Любовь Маяковского к Лиле Брик была огромна, и переживал он ее гиперболически, как это было ему свойственно. Об этом пишет сама Лиля Брик: «Володя не просто влюбился в меня – он напал на меня, это было нападение. Два с половиной года не было у меня спокойной минуты – буквально».

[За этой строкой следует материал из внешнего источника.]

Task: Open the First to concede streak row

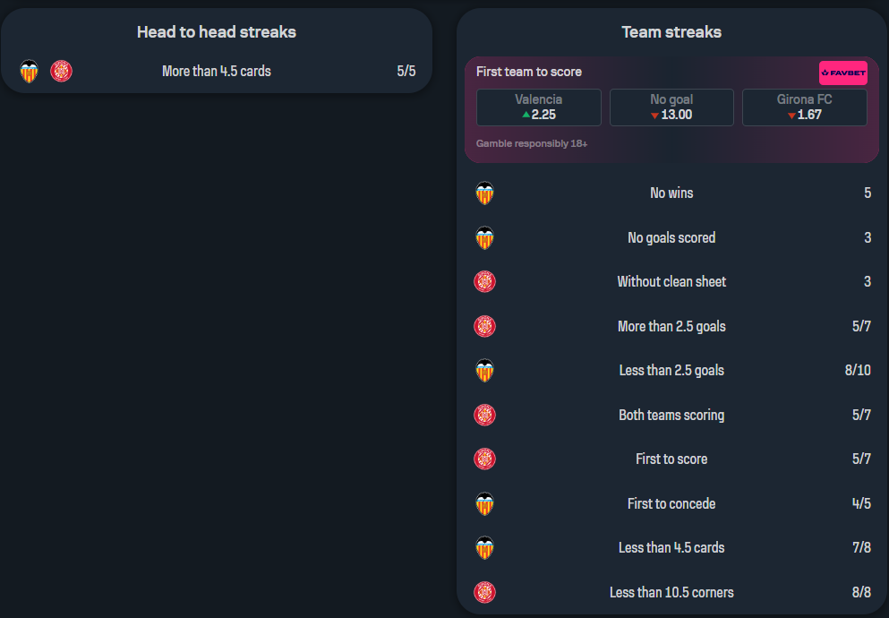Action: tap(671, 503)
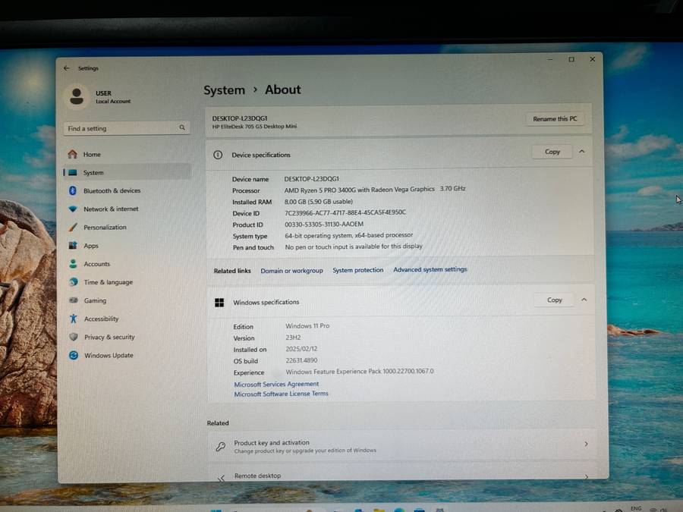Open Network & internet settings icon
Viewport: 683px width, 512px height.
73,209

24 мая 1916 года Маяковский получил отпуск на 20 дней в Военно-автомобильной школе. И уже 26 мая он написал стихотворение «Лиличка! Вместо письма». Это стихотворение по праву занимает особое место в лирике Маяковского, но стихотворение так и не было опубликовано при жизни поэта. Впервые оно было напечатано только в 1953 году в первом томе полного собрания сочинений Маяковского.


Дым табачный воздух выел.
Комната -
глава в крученыховском аде.
Вспомни -
за этим окном
впервые
руки твои исступленно гладил…

Интересно, что около строчки «руки твои исступленно гладил» в экземпляре из собрания Лили Брик ее рукой приписано: «Очень похоже на М-го: вместо «руки» сначала было «ноги». Но он, хотя и прочел мне «ноги», но написать, видно, рука не повернулась. Он был очень целомудрен в проявлении своих чувств».

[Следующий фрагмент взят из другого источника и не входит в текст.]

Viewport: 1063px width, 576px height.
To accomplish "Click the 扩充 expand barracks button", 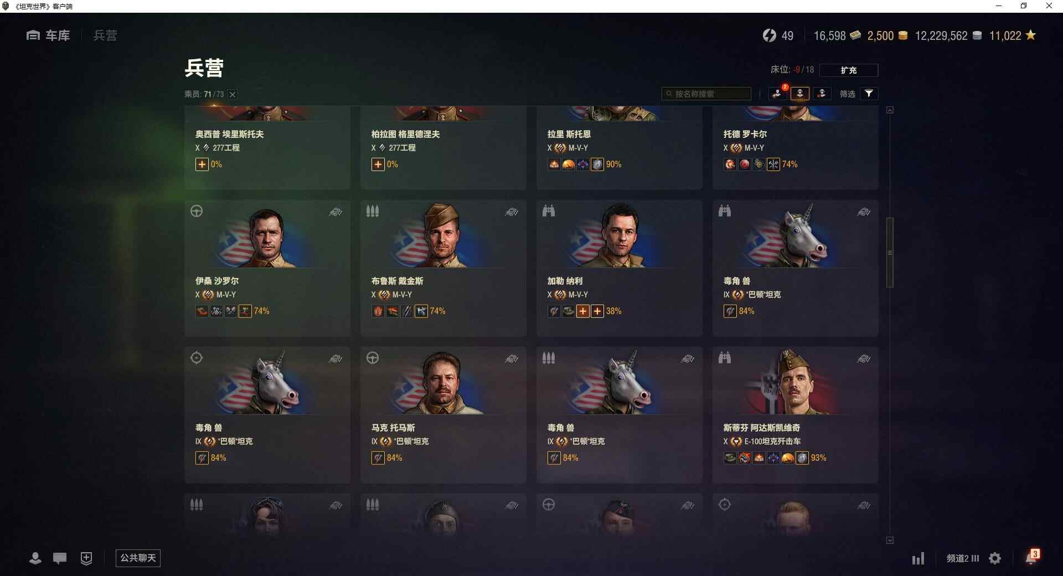I will pyautogui.click(x=849, y=70).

Первые два-три года знакомства были трудными и для Лили Брик, и для Маяковского. Поэт в своих стихах обожествлял Лилю, а она раздражалась, устав от его безмерной любви. После стихотворения «Лиличка!» Маяковский написал поэму «Дон Жуан». «Я не знала о том, что она пишется. Володя неожиданно прочел мне ее на ходу, на улице, наизусть – всю. Я рассердилась, что опять про любовь – как не надоело! Володя вырвал рукопись из кармана и пустил по Жуковской улице по ветру». (Л. Брик. 1934).

Зимой 1917–1918 гг. произошла первая длительная разлука между Маяковским и Лилей Брик. Ему тогда пришлось уехать в Москву, где он пробылоколо шести месяцев. Тогда и начался тот великий роман в письмах, который по праву может считаться вершиной эпистолярного жанра. Их переписка – самое искреннее из возможных произведений искусства, ведь это творчество самой Жизни. Многие свои письма Маяковский, Лиля и Осип Брики подписывали рисунками. Маяковский в их совместной жизни был щенком (некоторые письма подписаны «Щен», «Щеник», «Счен» и т. д.) и ставил в конце некоторых писем рисунок щенка. Лиля Брик была кошечкой (подписывалась «Киса», «Кисик», «Кисит» и т. д.) и даже сделала специальную печать с кошечкой. Осип Брик был котом (подписывался «Кис», «Кислит», «Кэс» и т. д.).

В своих воспоминаниях Лиля писала: «Володя научил меня любить животных. Позднее в Пушкине на даче мы нашли под забором дворняжьего щенка. Володя подобрал его, он был до того грязен, что Володя нес его домой на вытянутой руке, чтобы не перескочили блохи. Дома мы его немедленно вымыли и напоили молоком до отвала. Живот стал такой толстый и тяжелый, что щенок терял равновесие и валился набок. Володя назвал его Щен. Выросла огромная красивая дворняга. Зимой 1919 года, когда мы страшно голодали, Володя каждое утро ходил со Щенкой в мясную и покупал ему фунт конины, которая съедалась тут же около лавки…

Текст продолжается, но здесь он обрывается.